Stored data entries

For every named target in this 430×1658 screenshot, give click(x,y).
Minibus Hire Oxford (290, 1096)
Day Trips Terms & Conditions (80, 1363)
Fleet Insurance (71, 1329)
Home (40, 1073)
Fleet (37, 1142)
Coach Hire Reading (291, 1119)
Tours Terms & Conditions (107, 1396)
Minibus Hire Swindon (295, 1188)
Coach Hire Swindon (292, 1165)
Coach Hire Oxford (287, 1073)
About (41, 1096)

> **What you need to do**:
Word for word, give back all of the records.

> **Result below**:
For every named target in this 430×1658 screenshot, give click(x,y).
Minibus Hire Oxford (290, 1096)
Day Trips Terms & Conditions (80, 1363)
Fleet Insurance (71, 1329)
Home (40, 1073)
Fleet (37, 1142)
Coach Hire Reading (291, 1119)
Tours Terms & Conditions (107, 1396)
Minibus Hire Swindon (295, 1188)
Coach Hire Swindon (292, 1165)
Coach Hire Oxford (287, 1073)
About (41, 1096)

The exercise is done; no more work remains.